Take this description of Miss Seetoh’s literal disgust at married life: “She got up, rushed to the bathroom, closed the door and expelled her revulsion, which came out in a swift stream, into the toilet bowl. The bathroom, scene of so many private miseries, had become her most dependable room.”
Lim’s digs at political conditions and the media will probably make many laugh even if her jokes are recycled from earlier works.
I find the style grating, having never been fond of the coy reinvention of names – “Mr TPK our great Prime Minister” and “The National Times” – or recasting of incidents that local readers will immediately match to real-life counterparts.
The other problem is that I have read better work from Lim.
Great writing sings, it roars, scoring heart and brain as the writer creates new worlds with the companionship of words.
Lim came closest to this with her 1993 collection, A Woman’s Book Of Superlatives. Some of those stories were anti-climactic while others had too painfully simple a resolution, but the exploration of gender issues was emotionally honest and even challenging.
In Miss Seetoh In The World, however, it is hard to decide what the writer intends to achieve. There are clumsy attempts at a post-colonial comedy of manners and at heartland soap opera, but in the end, neither works.
The author needs to strike a comfortable balance between enticing overseas readers with the allure of the unusual and not alienating locals by exoticising familiar activities.
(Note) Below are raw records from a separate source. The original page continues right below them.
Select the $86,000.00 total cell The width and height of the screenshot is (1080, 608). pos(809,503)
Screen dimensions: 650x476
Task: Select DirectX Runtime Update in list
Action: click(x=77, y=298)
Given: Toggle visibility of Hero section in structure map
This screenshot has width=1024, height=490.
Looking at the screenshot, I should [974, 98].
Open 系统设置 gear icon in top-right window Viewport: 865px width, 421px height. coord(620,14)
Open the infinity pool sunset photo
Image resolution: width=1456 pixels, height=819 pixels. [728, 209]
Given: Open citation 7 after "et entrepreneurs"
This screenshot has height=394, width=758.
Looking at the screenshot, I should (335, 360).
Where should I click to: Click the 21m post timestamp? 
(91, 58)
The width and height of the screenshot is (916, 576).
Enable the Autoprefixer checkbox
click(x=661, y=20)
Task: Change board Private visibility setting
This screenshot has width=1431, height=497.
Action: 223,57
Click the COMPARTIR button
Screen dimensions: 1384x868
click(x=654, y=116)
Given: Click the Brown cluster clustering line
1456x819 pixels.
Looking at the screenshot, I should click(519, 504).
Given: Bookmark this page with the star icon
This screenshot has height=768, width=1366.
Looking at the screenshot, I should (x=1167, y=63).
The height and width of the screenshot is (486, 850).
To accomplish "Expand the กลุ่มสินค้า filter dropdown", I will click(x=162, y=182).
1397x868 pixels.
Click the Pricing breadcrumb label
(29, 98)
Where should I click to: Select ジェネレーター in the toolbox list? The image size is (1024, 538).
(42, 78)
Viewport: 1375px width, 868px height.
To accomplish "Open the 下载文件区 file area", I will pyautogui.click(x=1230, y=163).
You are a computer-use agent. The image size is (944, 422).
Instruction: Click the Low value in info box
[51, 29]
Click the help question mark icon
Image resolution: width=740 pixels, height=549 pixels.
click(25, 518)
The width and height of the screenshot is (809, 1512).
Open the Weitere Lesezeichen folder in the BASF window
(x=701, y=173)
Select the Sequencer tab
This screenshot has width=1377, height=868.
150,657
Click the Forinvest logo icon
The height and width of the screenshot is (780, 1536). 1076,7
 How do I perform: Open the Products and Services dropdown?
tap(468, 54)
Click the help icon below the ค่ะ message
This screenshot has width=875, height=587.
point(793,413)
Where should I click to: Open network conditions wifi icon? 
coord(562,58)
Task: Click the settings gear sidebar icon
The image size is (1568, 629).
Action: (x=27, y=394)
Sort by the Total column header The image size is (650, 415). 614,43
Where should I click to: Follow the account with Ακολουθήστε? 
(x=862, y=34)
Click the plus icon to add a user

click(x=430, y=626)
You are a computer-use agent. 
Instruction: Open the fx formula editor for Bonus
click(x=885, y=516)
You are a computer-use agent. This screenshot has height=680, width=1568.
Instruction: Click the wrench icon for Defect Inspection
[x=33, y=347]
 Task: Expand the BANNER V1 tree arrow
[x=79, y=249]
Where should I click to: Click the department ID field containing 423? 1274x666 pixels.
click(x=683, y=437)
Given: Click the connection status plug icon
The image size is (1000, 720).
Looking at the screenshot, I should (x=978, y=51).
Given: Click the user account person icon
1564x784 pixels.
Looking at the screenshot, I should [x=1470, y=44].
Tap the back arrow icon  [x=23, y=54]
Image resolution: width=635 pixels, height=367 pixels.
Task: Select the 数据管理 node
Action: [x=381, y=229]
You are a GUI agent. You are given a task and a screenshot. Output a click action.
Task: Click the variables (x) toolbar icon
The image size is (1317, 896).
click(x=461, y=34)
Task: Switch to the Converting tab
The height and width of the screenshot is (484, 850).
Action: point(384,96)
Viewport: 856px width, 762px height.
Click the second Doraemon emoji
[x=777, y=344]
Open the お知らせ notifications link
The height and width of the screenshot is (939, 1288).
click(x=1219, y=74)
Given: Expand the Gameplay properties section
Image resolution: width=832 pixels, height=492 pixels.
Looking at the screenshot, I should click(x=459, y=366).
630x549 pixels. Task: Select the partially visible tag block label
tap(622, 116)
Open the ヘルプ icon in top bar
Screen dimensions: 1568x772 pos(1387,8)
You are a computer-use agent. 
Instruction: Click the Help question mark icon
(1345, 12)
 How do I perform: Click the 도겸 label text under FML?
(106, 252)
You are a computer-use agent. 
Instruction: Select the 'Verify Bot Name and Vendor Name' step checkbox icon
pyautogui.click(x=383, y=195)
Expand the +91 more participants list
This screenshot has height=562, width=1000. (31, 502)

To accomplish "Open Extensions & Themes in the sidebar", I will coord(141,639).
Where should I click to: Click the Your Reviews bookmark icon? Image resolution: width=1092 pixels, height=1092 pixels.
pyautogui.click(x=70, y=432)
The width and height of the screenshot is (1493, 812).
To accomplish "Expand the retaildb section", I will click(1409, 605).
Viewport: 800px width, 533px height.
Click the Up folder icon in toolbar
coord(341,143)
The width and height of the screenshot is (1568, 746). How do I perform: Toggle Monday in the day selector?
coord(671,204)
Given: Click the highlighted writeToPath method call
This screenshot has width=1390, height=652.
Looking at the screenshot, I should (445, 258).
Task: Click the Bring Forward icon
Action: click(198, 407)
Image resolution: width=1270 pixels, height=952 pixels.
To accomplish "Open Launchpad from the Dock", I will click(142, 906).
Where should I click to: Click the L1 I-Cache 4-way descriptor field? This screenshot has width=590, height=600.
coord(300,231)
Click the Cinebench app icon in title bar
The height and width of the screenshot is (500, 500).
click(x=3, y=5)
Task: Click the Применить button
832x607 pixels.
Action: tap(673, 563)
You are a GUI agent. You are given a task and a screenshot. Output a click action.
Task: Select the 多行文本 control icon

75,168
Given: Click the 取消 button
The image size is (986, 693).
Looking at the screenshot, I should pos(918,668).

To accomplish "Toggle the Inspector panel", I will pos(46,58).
Perhaps then her next work will actually be memorable.
If you like this, read: The author’s 1993 work, A Woman’s Book Of Superlatives, available as part of The Catherine Lim Collection (Marshall Cavendish International (Asia), $26.75, Books Kinokuniya). This short story collection is not for the faint-hearted as it explores the plight of women around the world, such as child brides sold to wealthy suitors and victims of domestic violence.